EXERCISE GOAL: In the listing, starting at the line containing "Where should I click to: Advance" and ending at the end of the listing, change "yellow" to "amber" and give those lines back with everything else unchanged. Leave the pictures out.

Items listed in a dataset
_ _ _

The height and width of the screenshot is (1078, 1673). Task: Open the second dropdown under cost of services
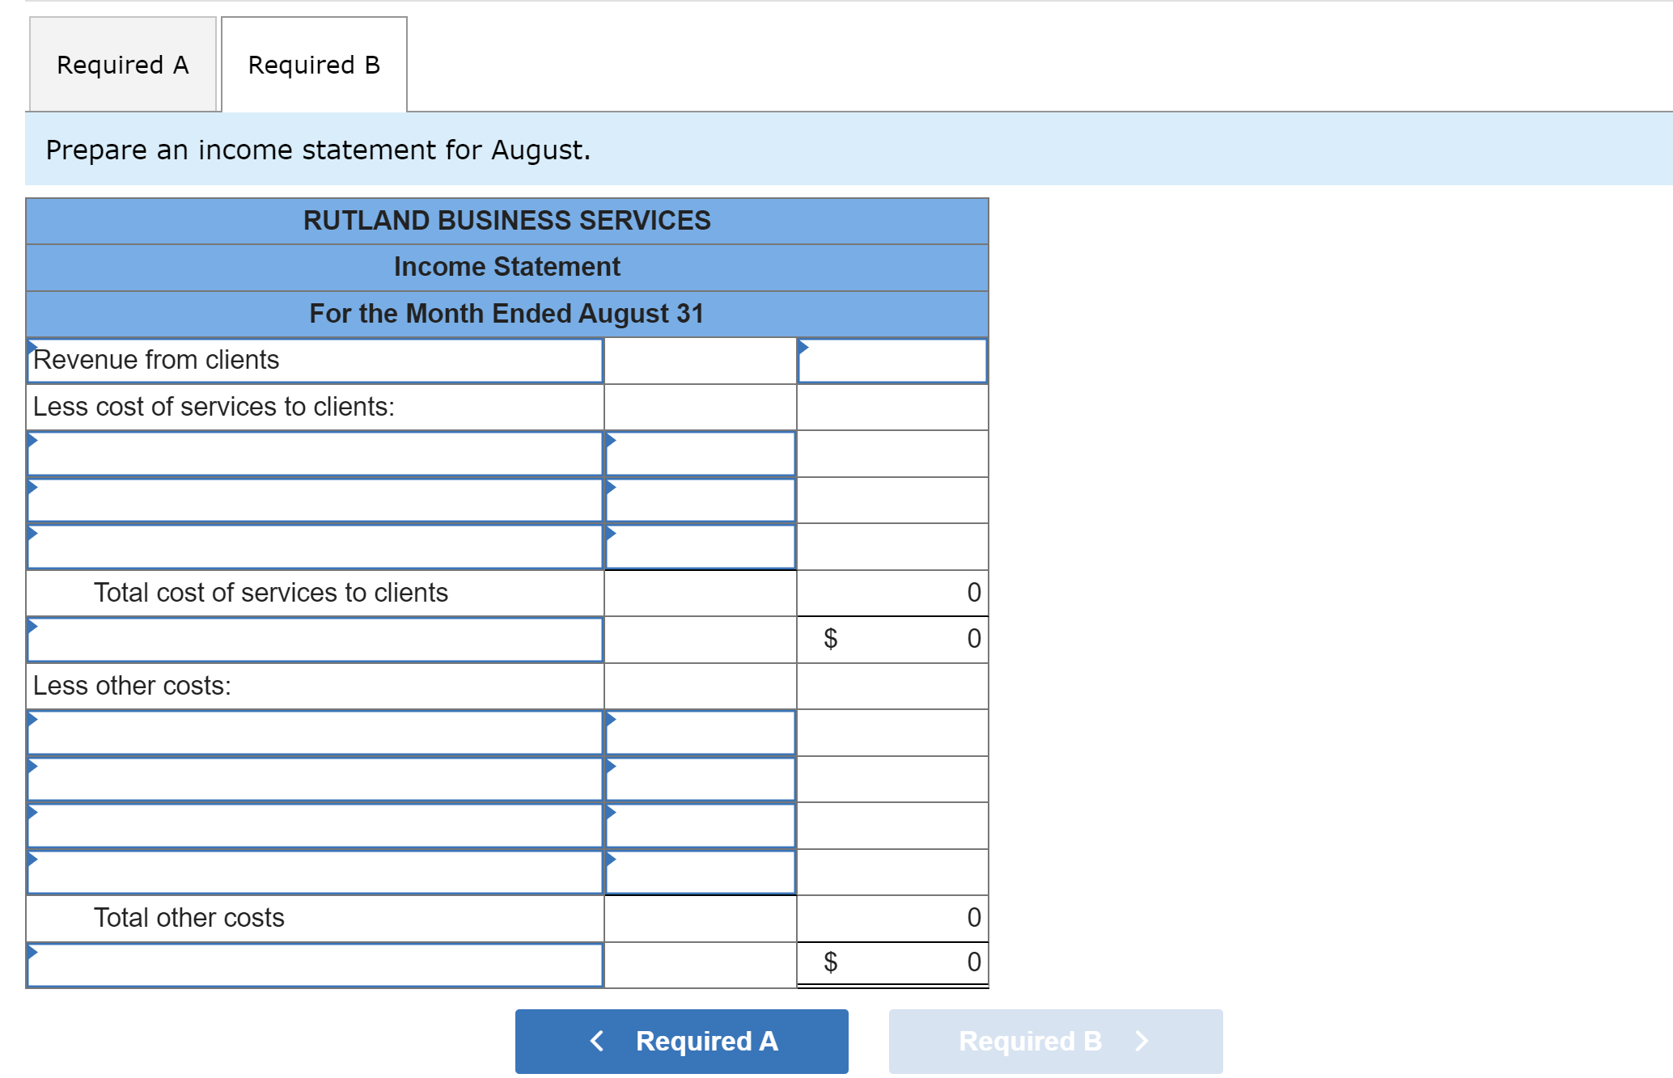tap(316, 500)
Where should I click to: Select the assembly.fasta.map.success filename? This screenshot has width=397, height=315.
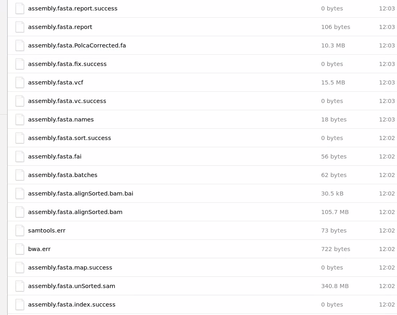coord(70,268)
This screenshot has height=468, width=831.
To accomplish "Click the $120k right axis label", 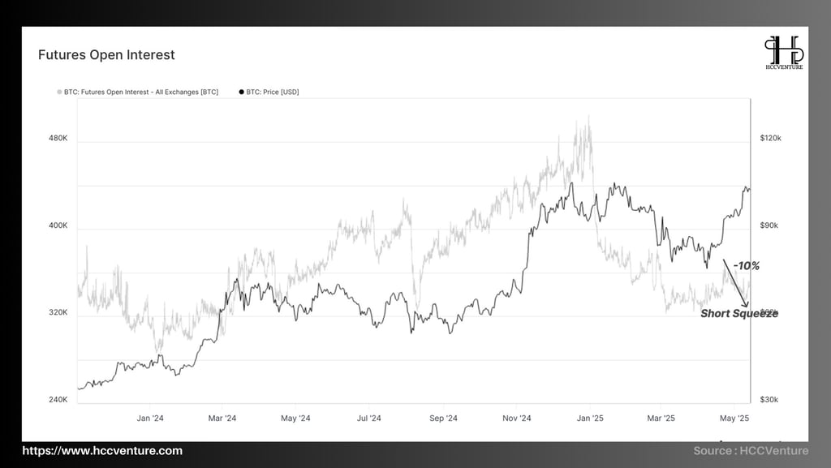I will click(x=771, y=138).
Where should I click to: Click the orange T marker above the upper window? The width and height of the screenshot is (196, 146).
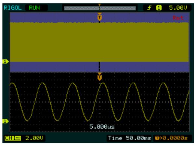(99, 18)
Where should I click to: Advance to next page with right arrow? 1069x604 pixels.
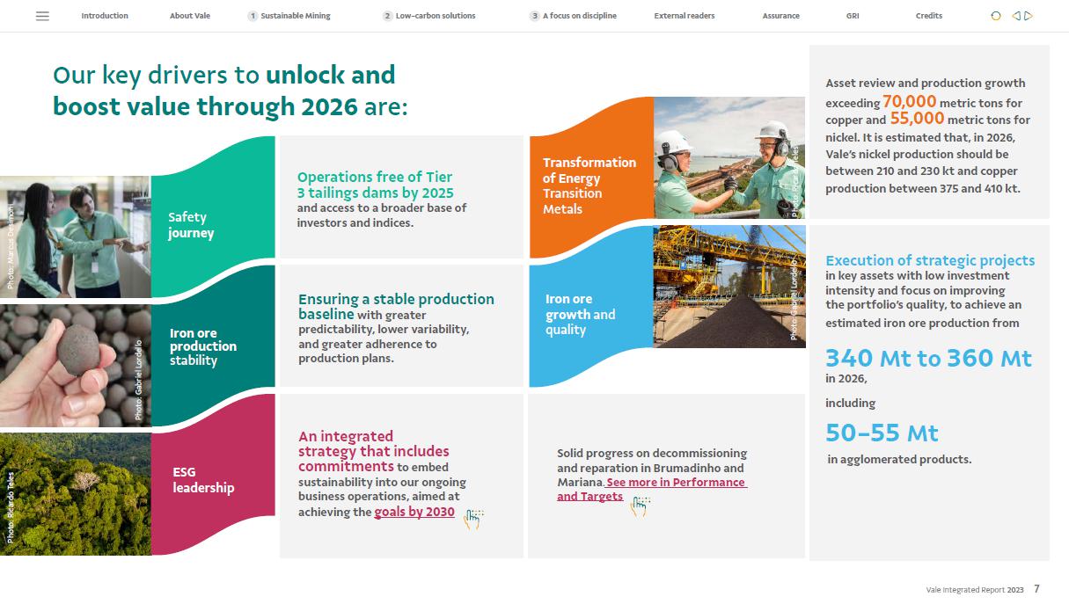1029,16
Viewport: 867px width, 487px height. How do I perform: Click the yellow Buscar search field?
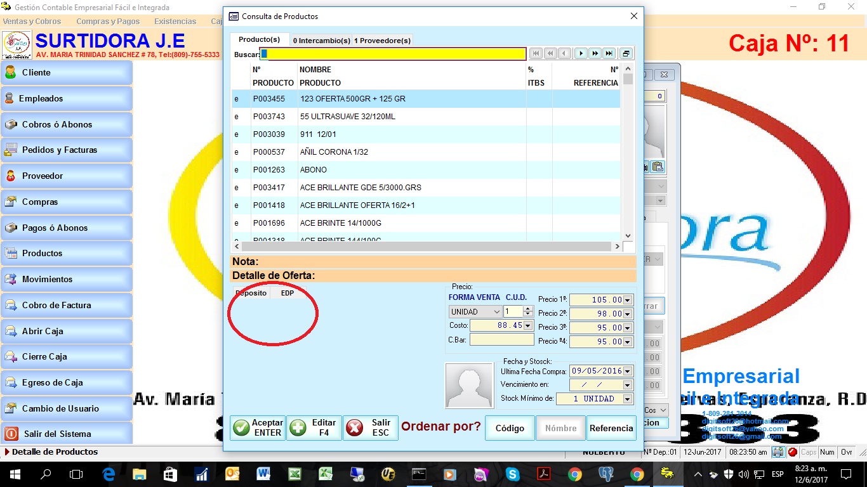(x=394, y=55)
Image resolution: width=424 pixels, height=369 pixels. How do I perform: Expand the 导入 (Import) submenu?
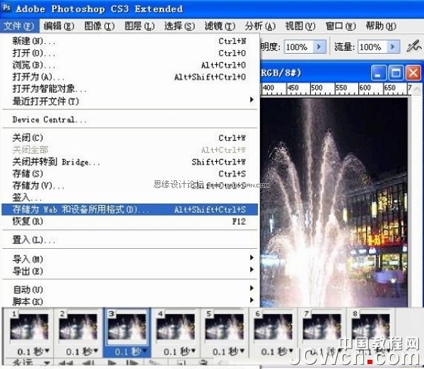tap(252, 259)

_ _ _

WRITTEN REPLY:
Where should I click to: Advance to next page with right arrow? 1069x604 pixels.
1029,16
Viewport: 867px width, 487px height. How do I perform: Click the amber Buscar search field?
(x=394, y=55)
Image resolution: width=424 pixels, height=369 pixels. How do I perform: Expand the 导入 (Import) submenu?
tap(252, 259)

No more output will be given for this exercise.